___ Document extract ___
A boob on the road to democracy?


In recent months this blog has said little about Tunisian politics.  Actually, due to how depressing the subject had become, especially with the assassination of the secularist politician Chokri Belaid in February, I’d started to think that if I stopped following it, maybe it wouldn’t be so bad.


I guess my logic was like the phenomenon of observation in quantum mechanics.  Scientific experiments have suggested that the behaviour of a beam of electrons is affected by the very fact of their being observed, and the more they are watched the greater an influence there seems to be on their behaviour.  So perhaps if I didn’t observe Tunisian politics, expecting bad stuff to happen, then bad stuff wouldn’t happen in Tunisian politics.


But needless to say, my hands-off approach hasn’t worked.  Bad stuff has continued to happen even though I’ve done my best lately to ignore what’s been going on in this country.  Back in April there was the episode in the Mount Chaambi area, on the border with Algeria, where Tunisian soldiers were badly injured – some lost limbs or were blinded – by mines planted by Jihadists believed to include members of the Salafist group Ansar al-Sharia.  And last month there was trouble in the town of Kairouan when the government banned Ansar al-Sharia from holding its annual congress there.  A rally held in support of Ansar al-Sharia in the Tunis suburb of Ettadhamen ended in more violence and a protestor’s death (http://www.thenational.ae/news/world/middle-east/tunisias-moderates-lose-patience-with-ansar-al-sharia#full).


On top of everything else there’s been the affair of Amina Sboui, a Tunisian woman associated with the Ukrainian feminist group Femen, who first came to prominence when she posted pictures of herself on Facebook in which she was topless and had painted across her skin the declaration, ‘My body belongs to me and not to the honour of others’.  She then turned up in Kairouan on the day that Ansar al-Sharia was banned from holding its congress and graffiti-ed a cemetery wall near the Great Mosque (which coincidentally is part of a UN World Heritage site) with the word ‘Femen’.


Ms Sboui was subsequently arrested and put on trial in Kairouan, charged initially with carrying an ‘incendiary object’, which turned out to be a can of pepper spray that a foreigner had given her for her own protection.  A can of pepper spray, it should be said, would have been little use against the horde of religious protestors who were soon demonstrating outside the Kairouan courthouse and venting their ire against her (http://www.bbc.co.uk/news/world-africa-22714130).  She now faces more serious charges of offending public decency and desecrating a cemetery.


Meanwhile, non-Tunisian members of Femen have hurried into the country to express their solidarity with Ms Sboui.  Two German women and a French woman have just gone on trial inside Tunis’s Palace of Justice, charged with offending public decency a week ago by staging a topless protest outside the building.  And it seems that a founding member of Femen, Aleksandro Shevchenko, was arrested in Tunis yesterday and deported to Ukraine, presumably before she could offend Tunisian public decency with a bare-breasted protest of her own  (http://www.tunisia-live.net/2013/06/05/two-femen-trials-underway-femen-leader-reportedly-deported/).
___
### Given request:
List every person the blog post about Tunisian politics mentions by name. Rely on the blog post alone.
___ Material ___
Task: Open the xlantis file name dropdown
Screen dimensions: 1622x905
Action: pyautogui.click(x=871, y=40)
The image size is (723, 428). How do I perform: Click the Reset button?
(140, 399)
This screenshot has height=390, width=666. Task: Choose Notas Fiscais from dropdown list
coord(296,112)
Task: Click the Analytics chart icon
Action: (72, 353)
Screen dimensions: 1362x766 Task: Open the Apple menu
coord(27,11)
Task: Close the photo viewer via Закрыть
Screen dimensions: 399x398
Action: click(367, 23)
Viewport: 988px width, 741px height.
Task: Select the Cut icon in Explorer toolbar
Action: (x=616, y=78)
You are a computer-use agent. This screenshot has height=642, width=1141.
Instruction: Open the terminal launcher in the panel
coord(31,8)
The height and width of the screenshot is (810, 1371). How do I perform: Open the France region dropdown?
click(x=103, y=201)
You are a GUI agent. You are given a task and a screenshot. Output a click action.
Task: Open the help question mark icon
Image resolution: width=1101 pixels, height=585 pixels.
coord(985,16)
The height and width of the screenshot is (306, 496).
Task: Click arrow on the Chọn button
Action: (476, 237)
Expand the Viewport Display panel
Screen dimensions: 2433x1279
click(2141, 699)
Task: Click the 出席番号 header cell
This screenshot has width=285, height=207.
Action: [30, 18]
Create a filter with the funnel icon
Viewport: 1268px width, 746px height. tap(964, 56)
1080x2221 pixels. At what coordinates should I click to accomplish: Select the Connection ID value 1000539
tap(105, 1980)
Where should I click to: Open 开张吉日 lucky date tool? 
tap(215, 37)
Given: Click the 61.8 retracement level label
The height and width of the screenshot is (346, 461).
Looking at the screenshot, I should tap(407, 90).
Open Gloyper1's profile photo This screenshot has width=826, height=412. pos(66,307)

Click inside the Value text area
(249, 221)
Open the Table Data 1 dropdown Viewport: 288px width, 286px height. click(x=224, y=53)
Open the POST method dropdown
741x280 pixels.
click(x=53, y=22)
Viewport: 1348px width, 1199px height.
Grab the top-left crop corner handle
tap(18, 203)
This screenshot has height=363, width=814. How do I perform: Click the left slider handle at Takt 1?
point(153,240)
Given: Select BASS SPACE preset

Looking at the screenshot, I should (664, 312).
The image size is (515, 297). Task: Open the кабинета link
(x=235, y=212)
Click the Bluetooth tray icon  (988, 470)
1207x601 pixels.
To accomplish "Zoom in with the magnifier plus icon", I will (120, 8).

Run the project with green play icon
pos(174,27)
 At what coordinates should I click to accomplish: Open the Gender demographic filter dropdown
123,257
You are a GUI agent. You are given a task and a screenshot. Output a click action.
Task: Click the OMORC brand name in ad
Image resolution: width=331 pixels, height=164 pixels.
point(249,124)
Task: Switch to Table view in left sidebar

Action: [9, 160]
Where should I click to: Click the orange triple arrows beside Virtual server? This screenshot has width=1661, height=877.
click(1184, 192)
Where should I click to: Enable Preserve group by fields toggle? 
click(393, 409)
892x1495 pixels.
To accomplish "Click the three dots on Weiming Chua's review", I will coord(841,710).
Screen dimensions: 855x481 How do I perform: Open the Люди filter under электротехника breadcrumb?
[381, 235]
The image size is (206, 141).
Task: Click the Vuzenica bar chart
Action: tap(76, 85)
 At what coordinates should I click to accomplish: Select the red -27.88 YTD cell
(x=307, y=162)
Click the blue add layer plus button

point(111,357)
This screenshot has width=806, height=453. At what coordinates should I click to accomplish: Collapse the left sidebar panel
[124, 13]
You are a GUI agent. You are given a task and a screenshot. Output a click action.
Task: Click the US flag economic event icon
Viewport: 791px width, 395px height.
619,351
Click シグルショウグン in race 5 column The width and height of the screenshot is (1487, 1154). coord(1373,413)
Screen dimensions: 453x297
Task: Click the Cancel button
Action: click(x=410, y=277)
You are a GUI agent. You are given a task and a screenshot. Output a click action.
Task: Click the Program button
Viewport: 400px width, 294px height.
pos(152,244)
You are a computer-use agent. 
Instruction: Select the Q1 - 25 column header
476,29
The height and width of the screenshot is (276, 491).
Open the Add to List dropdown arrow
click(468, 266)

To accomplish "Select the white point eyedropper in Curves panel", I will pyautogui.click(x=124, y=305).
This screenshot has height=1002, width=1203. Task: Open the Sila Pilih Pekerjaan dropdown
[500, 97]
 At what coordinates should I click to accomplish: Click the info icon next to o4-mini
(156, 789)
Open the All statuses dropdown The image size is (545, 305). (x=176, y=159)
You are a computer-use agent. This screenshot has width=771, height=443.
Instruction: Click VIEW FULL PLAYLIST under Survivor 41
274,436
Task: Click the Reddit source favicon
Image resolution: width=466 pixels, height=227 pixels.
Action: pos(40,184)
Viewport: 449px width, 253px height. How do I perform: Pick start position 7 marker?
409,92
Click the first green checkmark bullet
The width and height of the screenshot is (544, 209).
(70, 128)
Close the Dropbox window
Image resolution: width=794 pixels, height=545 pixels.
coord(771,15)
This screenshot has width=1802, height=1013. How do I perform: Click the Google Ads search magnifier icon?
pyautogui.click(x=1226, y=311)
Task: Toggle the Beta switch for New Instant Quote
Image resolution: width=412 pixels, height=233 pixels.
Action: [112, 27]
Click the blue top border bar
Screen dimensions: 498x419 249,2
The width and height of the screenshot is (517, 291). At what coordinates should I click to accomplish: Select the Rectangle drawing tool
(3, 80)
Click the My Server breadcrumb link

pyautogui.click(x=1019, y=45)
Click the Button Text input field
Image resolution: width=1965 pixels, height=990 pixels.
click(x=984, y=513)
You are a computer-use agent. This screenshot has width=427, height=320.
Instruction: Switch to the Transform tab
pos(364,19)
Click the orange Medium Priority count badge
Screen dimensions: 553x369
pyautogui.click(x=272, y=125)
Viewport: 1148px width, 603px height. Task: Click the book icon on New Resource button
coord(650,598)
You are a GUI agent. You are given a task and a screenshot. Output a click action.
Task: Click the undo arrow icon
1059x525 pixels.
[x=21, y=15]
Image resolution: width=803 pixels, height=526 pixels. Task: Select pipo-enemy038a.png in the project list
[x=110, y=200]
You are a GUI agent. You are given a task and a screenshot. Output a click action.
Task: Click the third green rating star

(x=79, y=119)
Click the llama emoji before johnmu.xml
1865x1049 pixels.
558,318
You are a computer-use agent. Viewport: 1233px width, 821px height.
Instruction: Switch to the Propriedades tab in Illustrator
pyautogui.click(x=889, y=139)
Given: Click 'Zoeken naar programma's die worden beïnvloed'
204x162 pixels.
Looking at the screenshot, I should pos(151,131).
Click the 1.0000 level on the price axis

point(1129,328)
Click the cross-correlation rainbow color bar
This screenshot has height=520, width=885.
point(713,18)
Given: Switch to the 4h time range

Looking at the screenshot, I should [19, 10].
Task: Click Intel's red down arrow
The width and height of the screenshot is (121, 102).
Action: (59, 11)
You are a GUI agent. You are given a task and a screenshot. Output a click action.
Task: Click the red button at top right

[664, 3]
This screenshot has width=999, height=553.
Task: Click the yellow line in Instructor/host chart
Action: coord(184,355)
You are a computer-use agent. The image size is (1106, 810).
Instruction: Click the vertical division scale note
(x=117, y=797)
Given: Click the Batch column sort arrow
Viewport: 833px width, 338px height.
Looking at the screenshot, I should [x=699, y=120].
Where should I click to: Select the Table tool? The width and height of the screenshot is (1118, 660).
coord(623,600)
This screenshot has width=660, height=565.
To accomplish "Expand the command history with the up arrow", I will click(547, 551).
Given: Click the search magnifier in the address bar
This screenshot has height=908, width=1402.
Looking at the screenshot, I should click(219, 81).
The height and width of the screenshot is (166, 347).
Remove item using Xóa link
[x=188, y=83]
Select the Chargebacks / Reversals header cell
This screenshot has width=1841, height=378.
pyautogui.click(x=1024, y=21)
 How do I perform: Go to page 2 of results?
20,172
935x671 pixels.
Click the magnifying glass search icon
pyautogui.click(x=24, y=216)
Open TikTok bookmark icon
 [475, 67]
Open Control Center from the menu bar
___
### Reply to the exercise:
Chokri Belaid, Amina Sboui, Aleksandro Shevchenko